#### [Description of the task]
In the records below, begin at the line containing "Where should I click to: Open" and end at the line containing "Task: Enable 'Менять"; quote every line in that span exactly, including both boundary lines, and no others.

*** Opening Input records ***

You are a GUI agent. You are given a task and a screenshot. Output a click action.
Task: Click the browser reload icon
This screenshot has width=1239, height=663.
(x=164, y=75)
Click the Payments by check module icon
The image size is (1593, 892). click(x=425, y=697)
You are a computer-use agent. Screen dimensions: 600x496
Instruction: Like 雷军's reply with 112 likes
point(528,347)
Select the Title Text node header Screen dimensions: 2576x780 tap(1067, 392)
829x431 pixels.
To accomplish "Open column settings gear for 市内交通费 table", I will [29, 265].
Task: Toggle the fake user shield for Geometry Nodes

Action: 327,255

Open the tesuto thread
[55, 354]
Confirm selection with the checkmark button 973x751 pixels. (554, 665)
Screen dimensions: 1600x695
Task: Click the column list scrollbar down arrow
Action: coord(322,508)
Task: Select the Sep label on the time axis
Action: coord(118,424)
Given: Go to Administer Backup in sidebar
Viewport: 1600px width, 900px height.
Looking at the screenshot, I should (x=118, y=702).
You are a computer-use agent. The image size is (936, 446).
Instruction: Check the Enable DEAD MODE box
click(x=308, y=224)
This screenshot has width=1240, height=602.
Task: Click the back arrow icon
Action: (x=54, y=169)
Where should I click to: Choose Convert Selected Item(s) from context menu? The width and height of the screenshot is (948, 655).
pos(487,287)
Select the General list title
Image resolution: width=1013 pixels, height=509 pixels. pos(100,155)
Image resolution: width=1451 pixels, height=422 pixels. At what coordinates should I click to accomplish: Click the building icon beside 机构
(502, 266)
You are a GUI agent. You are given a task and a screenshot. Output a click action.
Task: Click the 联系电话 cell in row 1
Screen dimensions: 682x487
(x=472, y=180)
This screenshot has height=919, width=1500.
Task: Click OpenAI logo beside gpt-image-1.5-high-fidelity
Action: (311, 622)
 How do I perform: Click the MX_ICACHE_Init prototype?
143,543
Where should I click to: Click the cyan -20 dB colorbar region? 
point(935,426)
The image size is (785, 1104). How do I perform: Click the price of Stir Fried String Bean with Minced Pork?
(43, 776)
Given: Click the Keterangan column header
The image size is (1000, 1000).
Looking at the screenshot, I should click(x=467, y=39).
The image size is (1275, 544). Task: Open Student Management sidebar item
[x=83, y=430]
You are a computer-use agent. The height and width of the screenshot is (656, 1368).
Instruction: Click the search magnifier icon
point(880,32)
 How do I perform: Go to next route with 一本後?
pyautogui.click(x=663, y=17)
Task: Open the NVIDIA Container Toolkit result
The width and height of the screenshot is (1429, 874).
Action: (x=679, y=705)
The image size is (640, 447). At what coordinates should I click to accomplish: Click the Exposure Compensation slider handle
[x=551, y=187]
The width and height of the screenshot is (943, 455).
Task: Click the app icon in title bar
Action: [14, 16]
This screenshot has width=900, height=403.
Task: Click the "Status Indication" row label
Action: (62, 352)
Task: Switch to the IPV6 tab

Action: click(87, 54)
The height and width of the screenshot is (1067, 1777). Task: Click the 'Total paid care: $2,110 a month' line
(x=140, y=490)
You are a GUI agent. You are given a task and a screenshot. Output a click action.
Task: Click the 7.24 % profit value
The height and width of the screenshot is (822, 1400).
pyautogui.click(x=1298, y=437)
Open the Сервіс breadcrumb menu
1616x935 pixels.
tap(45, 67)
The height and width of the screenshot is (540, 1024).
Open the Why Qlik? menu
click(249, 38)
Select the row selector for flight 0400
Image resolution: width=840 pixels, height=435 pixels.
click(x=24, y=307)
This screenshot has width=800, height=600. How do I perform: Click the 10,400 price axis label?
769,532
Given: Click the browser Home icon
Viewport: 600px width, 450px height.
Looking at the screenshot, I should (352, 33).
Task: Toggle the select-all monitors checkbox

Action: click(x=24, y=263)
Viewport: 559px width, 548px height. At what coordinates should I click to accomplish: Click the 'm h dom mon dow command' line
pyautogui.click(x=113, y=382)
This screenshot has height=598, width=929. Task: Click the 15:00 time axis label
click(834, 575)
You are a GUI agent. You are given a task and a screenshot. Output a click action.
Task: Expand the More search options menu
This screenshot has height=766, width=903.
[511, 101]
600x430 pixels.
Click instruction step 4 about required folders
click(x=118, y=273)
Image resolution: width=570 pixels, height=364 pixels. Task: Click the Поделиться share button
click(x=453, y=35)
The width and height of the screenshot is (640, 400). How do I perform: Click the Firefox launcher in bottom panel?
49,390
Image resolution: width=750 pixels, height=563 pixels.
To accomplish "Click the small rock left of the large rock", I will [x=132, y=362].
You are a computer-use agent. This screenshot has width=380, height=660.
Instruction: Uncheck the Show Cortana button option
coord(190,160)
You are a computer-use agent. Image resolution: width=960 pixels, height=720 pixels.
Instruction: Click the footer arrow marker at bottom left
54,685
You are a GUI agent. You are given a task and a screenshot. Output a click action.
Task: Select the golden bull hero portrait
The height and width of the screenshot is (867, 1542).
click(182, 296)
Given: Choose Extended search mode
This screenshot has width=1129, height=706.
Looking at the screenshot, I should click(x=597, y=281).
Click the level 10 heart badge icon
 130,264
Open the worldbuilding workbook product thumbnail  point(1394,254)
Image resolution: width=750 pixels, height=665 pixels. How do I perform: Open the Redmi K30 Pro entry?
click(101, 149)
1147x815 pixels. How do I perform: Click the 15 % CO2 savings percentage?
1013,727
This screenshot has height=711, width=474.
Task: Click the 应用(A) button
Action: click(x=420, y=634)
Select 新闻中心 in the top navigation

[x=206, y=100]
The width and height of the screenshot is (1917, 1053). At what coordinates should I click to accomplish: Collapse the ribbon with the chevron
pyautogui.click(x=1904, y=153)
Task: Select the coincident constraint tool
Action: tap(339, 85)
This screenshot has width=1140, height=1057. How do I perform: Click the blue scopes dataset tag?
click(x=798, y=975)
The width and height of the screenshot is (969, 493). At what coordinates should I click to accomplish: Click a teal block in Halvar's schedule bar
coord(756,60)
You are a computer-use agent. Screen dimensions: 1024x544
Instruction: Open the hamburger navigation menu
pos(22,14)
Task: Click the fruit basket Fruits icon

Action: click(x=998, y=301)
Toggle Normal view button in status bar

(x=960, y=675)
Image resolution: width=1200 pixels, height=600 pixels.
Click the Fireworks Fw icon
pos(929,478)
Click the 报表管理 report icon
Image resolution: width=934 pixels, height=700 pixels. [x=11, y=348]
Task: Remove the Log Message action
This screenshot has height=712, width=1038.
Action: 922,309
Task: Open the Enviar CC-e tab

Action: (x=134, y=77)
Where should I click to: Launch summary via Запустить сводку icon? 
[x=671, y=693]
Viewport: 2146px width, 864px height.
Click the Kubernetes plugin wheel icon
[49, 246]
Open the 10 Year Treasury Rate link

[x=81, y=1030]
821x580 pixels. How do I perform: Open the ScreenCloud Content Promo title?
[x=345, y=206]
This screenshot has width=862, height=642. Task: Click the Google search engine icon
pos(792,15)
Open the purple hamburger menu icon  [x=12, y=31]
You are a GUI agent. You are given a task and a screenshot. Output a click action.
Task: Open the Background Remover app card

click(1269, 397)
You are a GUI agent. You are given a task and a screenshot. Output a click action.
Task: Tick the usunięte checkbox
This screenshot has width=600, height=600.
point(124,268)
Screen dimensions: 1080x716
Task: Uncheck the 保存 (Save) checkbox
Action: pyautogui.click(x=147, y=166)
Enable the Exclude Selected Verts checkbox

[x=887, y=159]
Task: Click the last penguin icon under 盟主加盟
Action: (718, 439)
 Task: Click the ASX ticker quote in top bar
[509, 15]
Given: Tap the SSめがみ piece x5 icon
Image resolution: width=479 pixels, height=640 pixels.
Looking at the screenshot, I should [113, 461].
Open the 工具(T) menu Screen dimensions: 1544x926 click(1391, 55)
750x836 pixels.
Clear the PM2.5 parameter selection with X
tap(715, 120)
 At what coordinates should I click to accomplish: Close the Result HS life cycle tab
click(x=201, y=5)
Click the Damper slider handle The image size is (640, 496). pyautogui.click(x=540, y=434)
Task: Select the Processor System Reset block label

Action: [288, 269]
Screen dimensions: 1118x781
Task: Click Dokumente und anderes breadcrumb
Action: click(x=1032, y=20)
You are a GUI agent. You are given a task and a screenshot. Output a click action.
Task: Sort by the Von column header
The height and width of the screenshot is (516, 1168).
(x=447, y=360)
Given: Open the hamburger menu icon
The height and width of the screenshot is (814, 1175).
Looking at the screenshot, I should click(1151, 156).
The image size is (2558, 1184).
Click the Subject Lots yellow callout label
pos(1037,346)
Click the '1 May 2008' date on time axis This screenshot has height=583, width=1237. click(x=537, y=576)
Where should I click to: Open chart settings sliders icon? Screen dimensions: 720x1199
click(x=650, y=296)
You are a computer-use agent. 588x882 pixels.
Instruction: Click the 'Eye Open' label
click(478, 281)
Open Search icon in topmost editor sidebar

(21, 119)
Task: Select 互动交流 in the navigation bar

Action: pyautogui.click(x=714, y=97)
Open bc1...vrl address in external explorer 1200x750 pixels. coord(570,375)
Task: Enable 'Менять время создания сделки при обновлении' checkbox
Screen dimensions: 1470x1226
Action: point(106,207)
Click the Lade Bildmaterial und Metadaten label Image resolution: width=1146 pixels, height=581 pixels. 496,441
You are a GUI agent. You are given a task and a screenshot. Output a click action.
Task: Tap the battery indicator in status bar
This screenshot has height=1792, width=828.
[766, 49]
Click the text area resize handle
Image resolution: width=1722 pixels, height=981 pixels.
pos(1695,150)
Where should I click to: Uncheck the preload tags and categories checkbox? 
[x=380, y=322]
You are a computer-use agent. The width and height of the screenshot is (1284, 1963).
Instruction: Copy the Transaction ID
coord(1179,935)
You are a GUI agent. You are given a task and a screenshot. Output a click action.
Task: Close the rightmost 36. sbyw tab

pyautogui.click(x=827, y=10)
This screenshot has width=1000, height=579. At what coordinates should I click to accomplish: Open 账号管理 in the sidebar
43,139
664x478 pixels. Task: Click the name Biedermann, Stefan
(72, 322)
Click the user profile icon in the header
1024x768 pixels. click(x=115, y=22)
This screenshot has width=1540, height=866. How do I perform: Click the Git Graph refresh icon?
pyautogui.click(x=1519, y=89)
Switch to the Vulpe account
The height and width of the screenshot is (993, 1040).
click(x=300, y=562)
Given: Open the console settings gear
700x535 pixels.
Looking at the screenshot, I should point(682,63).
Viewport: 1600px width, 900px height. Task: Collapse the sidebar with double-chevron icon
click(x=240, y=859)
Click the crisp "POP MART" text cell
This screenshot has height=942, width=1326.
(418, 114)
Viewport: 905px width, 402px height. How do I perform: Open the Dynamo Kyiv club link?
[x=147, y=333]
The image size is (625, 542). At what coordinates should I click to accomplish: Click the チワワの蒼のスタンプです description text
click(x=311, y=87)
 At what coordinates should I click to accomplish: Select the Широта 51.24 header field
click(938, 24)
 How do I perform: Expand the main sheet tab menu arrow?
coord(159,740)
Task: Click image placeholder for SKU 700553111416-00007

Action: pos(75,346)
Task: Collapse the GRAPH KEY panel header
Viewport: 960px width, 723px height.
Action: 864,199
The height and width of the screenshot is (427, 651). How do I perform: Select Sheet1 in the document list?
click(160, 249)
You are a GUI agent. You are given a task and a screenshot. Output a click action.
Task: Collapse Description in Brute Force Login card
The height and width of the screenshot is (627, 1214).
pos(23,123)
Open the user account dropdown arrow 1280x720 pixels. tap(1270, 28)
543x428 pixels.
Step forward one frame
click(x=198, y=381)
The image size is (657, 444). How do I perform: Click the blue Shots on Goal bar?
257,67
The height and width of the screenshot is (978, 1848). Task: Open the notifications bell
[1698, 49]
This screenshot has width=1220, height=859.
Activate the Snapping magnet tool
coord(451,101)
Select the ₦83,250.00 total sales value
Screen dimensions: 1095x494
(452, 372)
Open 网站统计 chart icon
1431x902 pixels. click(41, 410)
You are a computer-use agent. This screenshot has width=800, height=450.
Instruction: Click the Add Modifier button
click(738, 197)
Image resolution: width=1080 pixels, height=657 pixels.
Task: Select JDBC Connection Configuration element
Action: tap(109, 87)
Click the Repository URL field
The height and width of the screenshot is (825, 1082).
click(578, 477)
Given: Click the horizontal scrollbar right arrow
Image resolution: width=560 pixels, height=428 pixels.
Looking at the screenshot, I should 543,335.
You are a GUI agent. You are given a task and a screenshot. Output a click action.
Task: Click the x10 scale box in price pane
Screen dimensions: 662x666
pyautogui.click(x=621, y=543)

*** Closing Input records ***

#### [Problem solution]
Where should I click to: Open chart settings sliders icon? Screen dimensions: 720x1199
click(x=650, y=296)
You are a computer-use agent. 588x882 pixels.
Instruction: Click the 'Eye Open' label
click(478, 281)
Open Search icon in topmost editor sidebar

(21, 119)
Task: Select 互动交流 in the navigation bar

Action: pyautogui.click(x=714, y=97)
Open bc1...vrl address in external explorer 1200x750 pixels. coord(570,375)
Task: Enable 'Менять время создания сделки при обновлении' checkbox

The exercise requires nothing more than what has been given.